Single by Wisin & Yandel

from the album Pa'l Mundo
- Released: 2005
- Recorded: 2005
- Genre: Reggaeton
- Length: 2:36
- Label: Machete
- Songwriters: Juan Luis Morera; Llandel Veguilla;
- Producers: Luny Tunes, Thilo

Wisin & Yandel singles chronology
| "Rakata" (2005) | "Mírala Bien" (2005) | "Llamé Pa' Verte (Bailando Sexy)" (2005) |

Music video
- "Mírala Bien" on YouTube

= Mírala Bien =

"Mírala Bien" ("Take a Good Look at Her") is a song by Puerto Rican reggaeton duo Wisin & Yandel. It was released in 2005 by Machete Music and served as the second single of their fourth studio album, Pa'l Mundo (2005).The song has been mention in numerous articles as it is one of the duo's best songs. They still perform this song in concerts.
•••
* [Work to do]
1. Retype the passage from the text about "Mírala Bien" between "Wisin & Yandel singles" and "song in concerts.", inclusive.
2. In the text about "Mírala Bien," which album was the song the second single from?

* [Data shown]
•••
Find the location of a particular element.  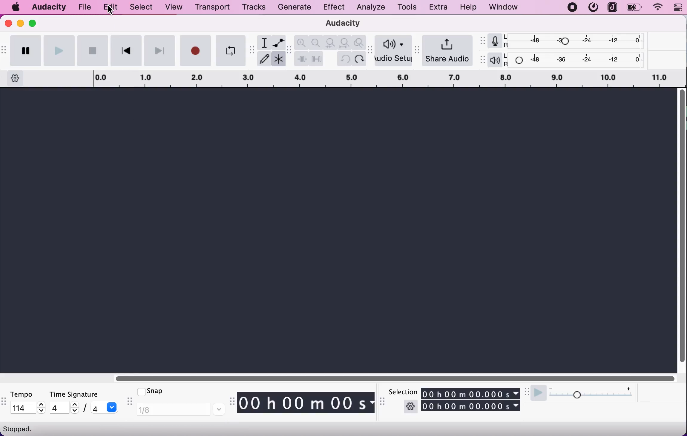

tracks is located at coordinates (254, 7).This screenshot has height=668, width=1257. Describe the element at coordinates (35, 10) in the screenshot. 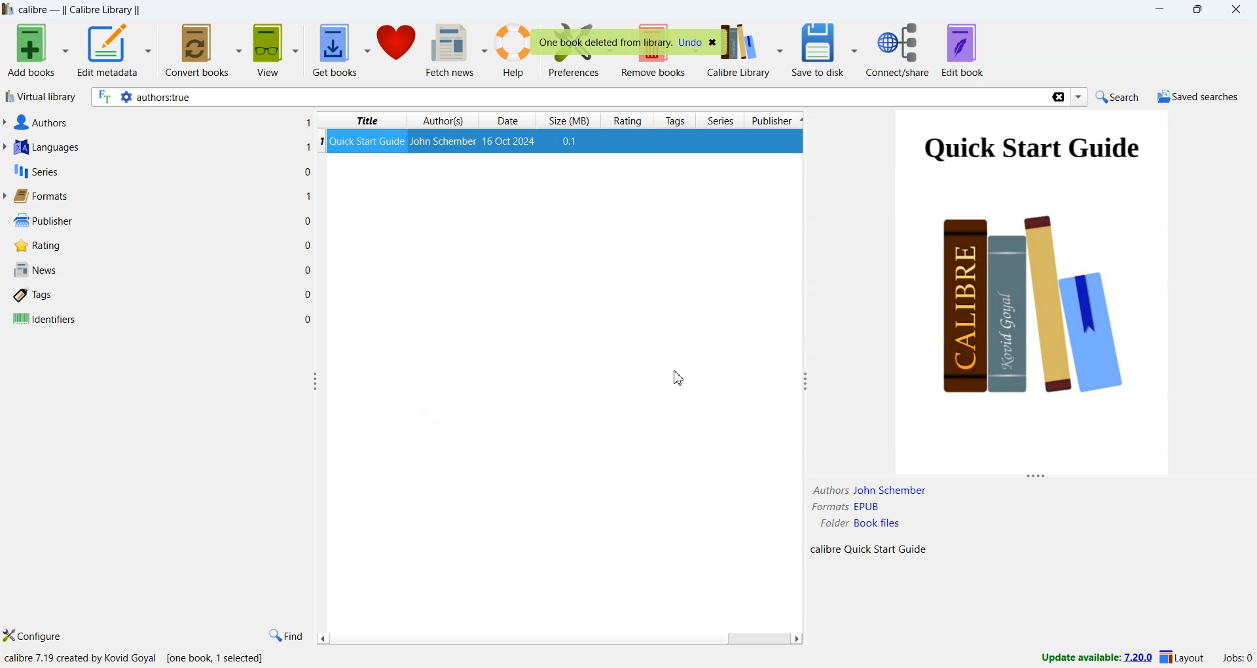

I see `app name` at that location.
•••
* [Outputs for the tasks]
1.
Wisin & Yandel singles chronology
| "Rakata" (2005) | "Mírala Bien" (2005) | "Llamé Pa' Verte (Bailando Sexy)" (2005) |

Music video
- "Mírala Bien" on YouTube

= Mírala Bien =

"Mírala Bien" ("Take a Good Look at Her") is a song by Puerto Rican reggaeton duo Wisin & Yandel. It was released in 2005 by Machete Music and served as the second single of their fourth studio album, Pa'l Mundo (2005).The song has been mention in numerous articles as it is one of the duo's best songs. They still perform this song in concerts.

2. Pa'l Mundo (2005), Wisin & Yandel's fourth studio album.